До самого утра бродил я по госпиталю, и повсюду мерещились мне лежащие бездыханным валетом Прасковьин и Яковлев, точно куликовские схимники, но то были просто остроконечные тени, похожие на монашеские рясы и клобуки.

В провидческом дурмане я видел, как Мамеда Игаева на руках несли в сортир его земляки, а он, желтый, властный и злой, похожий на степного раскосого деспота, погоняя, лупил их по бритым загривкам.

Гроза миновала, за окнами молочно светлел воздух. Я чувствовал только дрожь и лютую усталость.

С рассветом первыми вернулись людские шумы и запахи. Ржаво скрипели ворота на проходной, тарахтел мотор грузовика и сладко смердел бензин. В гулких коридорах зашлепали тапки поварих, в столовых гремела посуда, тявкали высокие бабьи голоса, на ветеранском этаже раздался резкий старческий кашель, будто кто-то крушил сапогом деревянный ящик. Дохнуло кислым супом, дегтем и камфарой.

На построении я встретил Кочуева.
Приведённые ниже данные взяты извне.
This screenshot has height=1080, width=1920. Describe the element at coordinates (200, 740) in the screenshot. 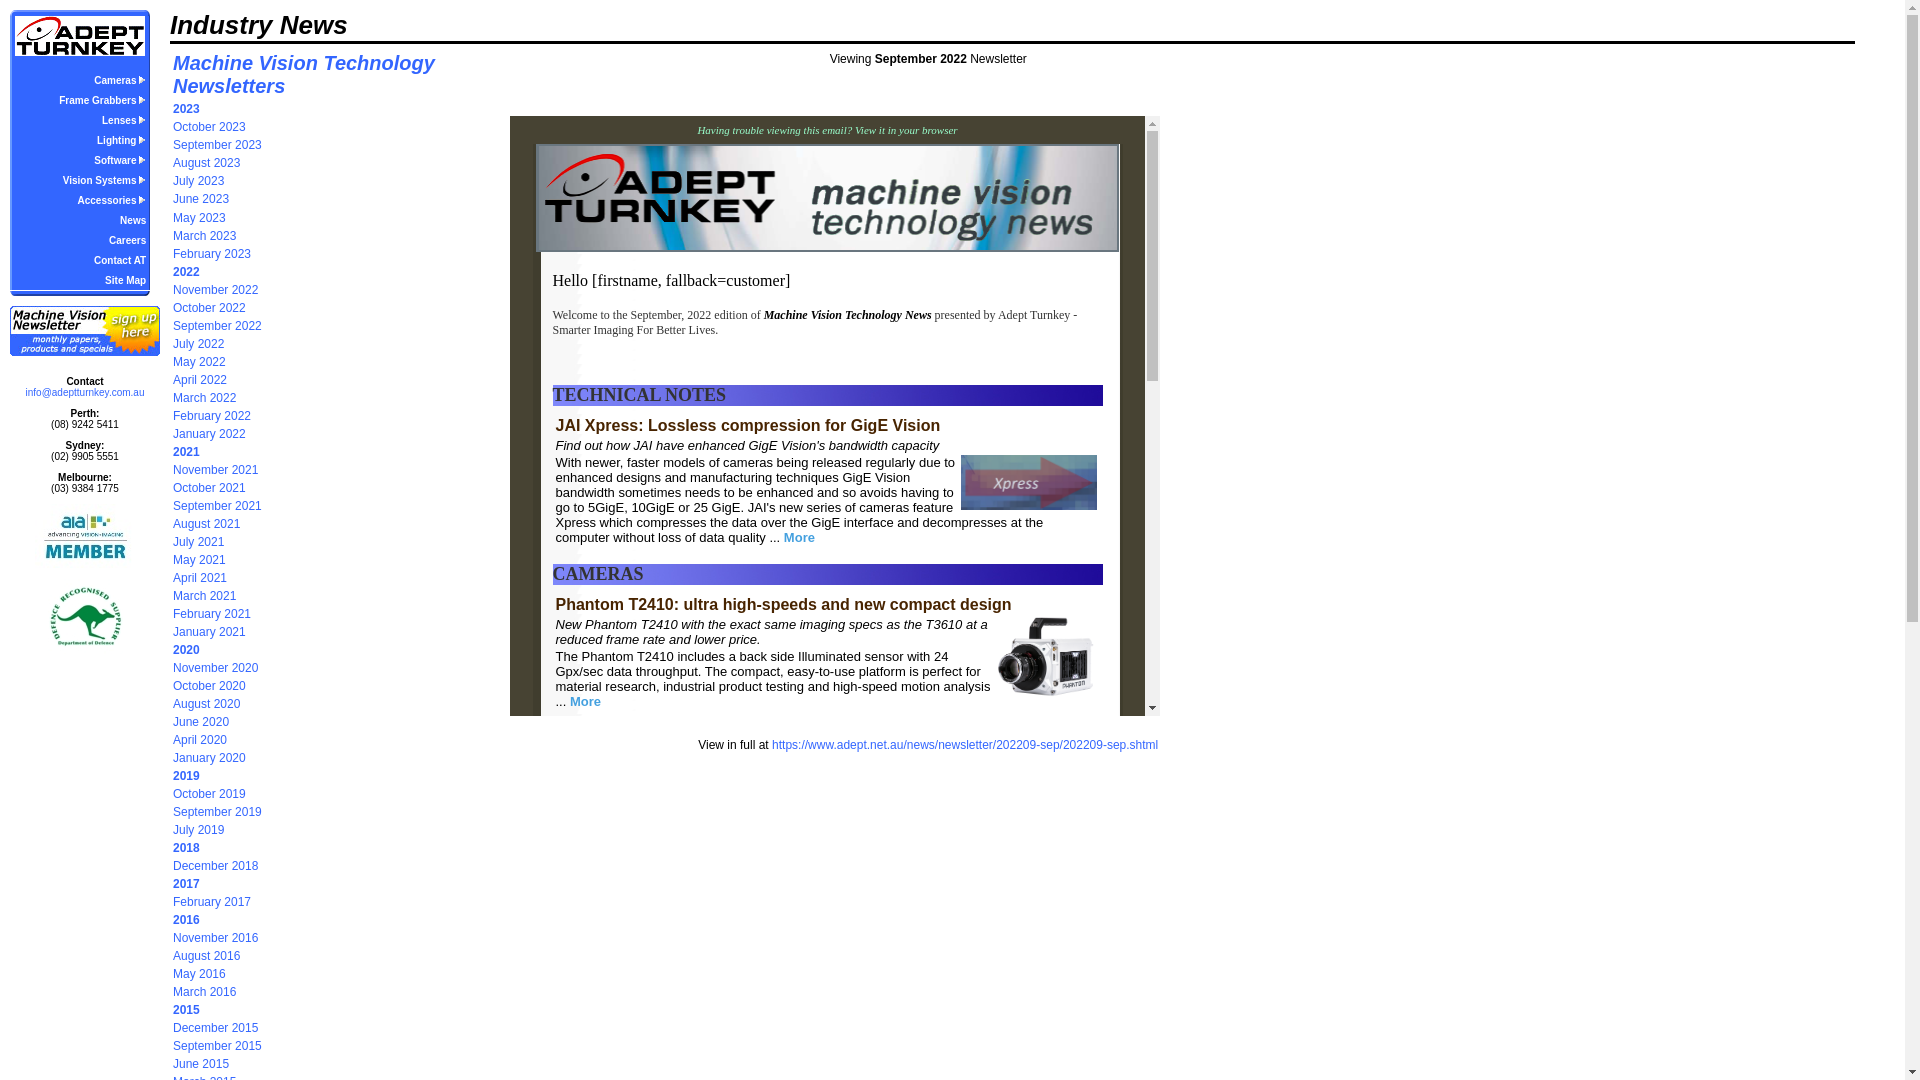

I see `April 2020` at that location.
У него вздулся крутой голубиный зоб, в котором гукала и рокотала вчерашняя по крошкам склеванная тайна. Он смотрел безумным настороженным взглядом и не узнавал меня.

Явились перерожденные Прасковьин и Яковлев, гнилостно-бледные, в странных морщинах, точно неизвестный творец оставил на их заново вылепленных из плесневеющего теста лицах свои дактилоскопические следы.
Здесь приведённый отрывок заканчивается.